Tabi böyle bir söylem karşısında "Şu an haftalık çalışmayı 4 güne düşürmeye çalışan ülkelerin de yer altı-yer üstü kaynakları yok. Onlar nasıl yola devam ediyorlar?" sorusu gündeme gelebilir.
Söz konusu ülkelerin nerede ise tamamında dünyada yaşayan 8,5 milyar civarındaki nüfusun bildiği, tanıdığı markalar sayesinde daha uzun yıllar son derece rahat bir hayat süreceklerini hepimiz biliyoruz.
Türkiye’de seçimden hemen sonra dövizin jet gibi yukarılara çıkmasının, ülke sınırları içerisinde yaşayan herkesi derin korku ve endişe içerisinde bıraktığını görüyor, üzülüyoruz.
Türkiye’de yer altı-yer üstü kaynakları yok. Henüz satışından fayda sağlayacağımız bir markamız da yok. Petrol dahil hepimizin hayatını kolaylaştıran nerede ise tüm cihazları yurt dışındaki ülkelerden ithal etmek zorunda kaldığımız acımasız bir süreci yıllar yılı yaşamak zorunda kalıyoruz.
Hal böyle olunca "Türkiye çok büyük bir ülkedir, biz bize yeteriz. Onların doları varsa bizim de Allah'ımız var" gibi hamaset dolu ama hiçbir işe yaramayan söylemlerin sonlarına doğru yavaş yavaş geldiğimizi düşünüyoruz.

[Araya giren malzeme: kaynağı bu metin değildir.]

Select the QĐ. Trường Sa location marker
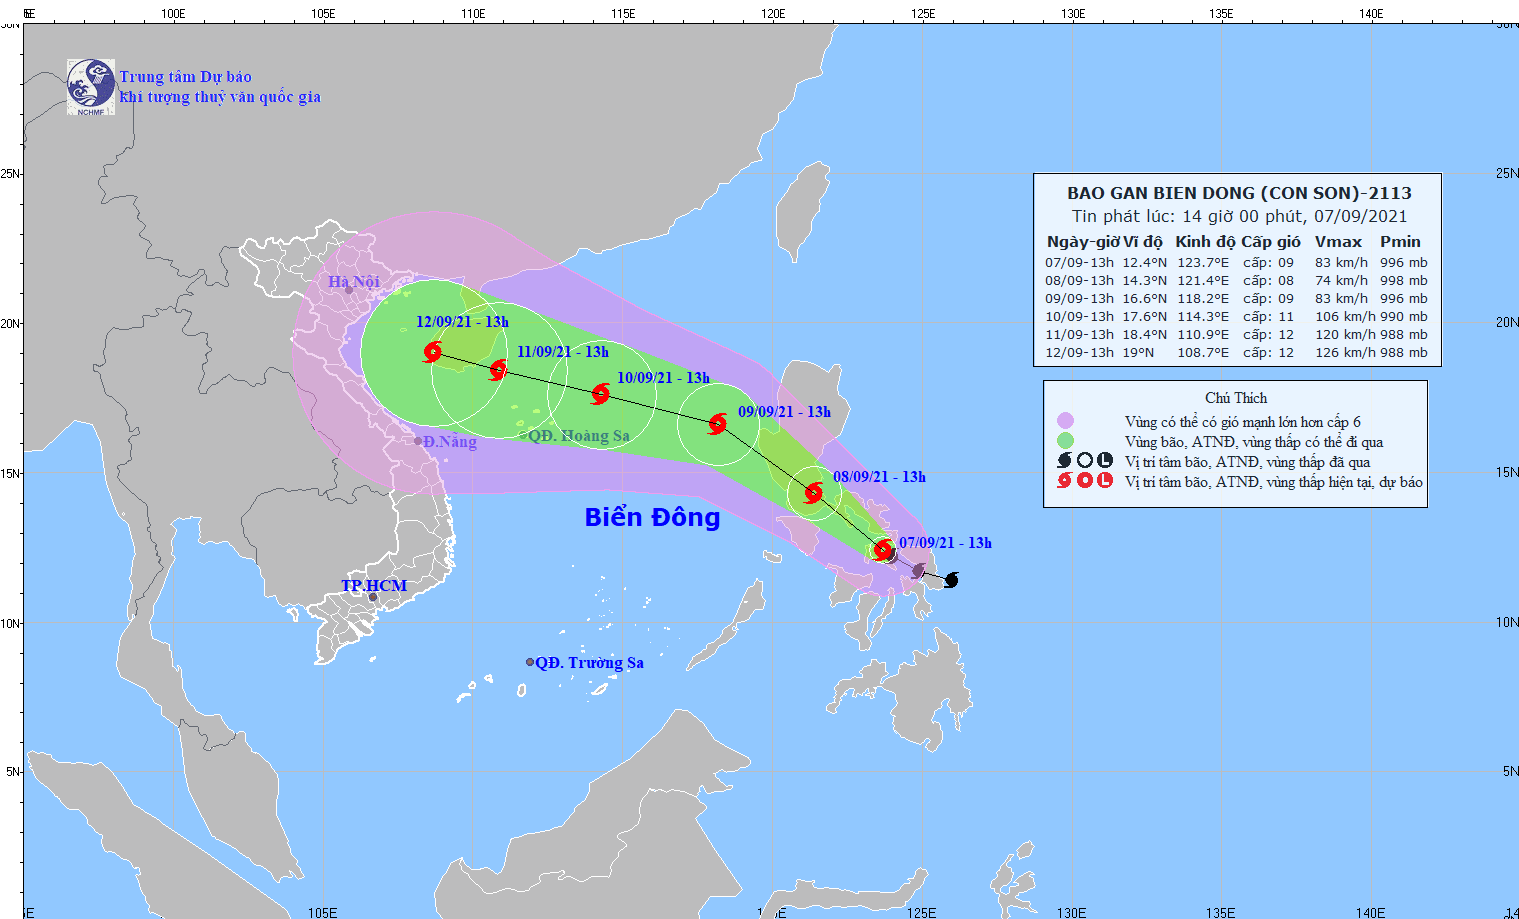This screenshot has width=1519, height=919. click(530, 662)
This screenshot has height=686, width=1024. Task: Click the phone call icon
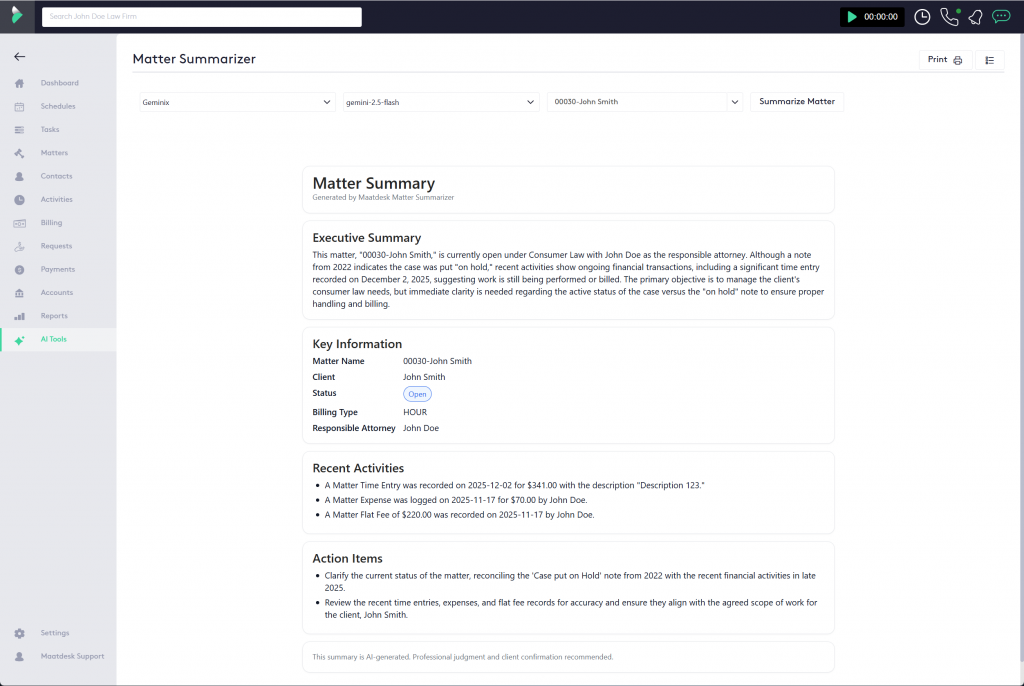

Şu an içerisinde bulunduğumuz zor ve umutsuz durumdan kurtuluşumuzun yolu cari açığı kapatmak, ithalatı azaltmak, ihracatı çoğalmaktır. Bunun yolu da bilindiği gibi üretmek ve ürettiklerimizi dünyanın var olan tüm ülkelerine satmaktır.
Üretime dayalı bir modeli hakim kılmadığımız anda daha dün "Bunlar bankaları dolandıracaklardı" diye hedef gösterdiğiniz Londra'da ikamet eden, aynı zamanda İngiliz vatandaşı da olan birisini, gelsin bizi kurtarsın diye ekonomin başına getirmek zorunda kalırsınız.
Yapısal reformlar hayata geçirilmedikçe, siyaseti sadece ve sadece seçim kazanmak amacı ile yapmadıkça, ülke sınırları içerisinde yaşayan milyonlara doğruyu söylemedikçe, isterseniz 24 saat para basın, ihtiyacımız olan huzura kavuşma imkanı bulamayacaksınız.
Artık biz bize yeteriz söyleminin hiçbir anlam ifade etmediği bir sürece doğru hızlı adımlarla gidiyoruz.
Artık hamasetten vaz geçip gerçeklere dönme zamanı.
Soframızdaki ekmek 10 lira olmalı söylemi tavan yapıyor.
Nasıl biz bize yeteceğiz?
Var mı bilen?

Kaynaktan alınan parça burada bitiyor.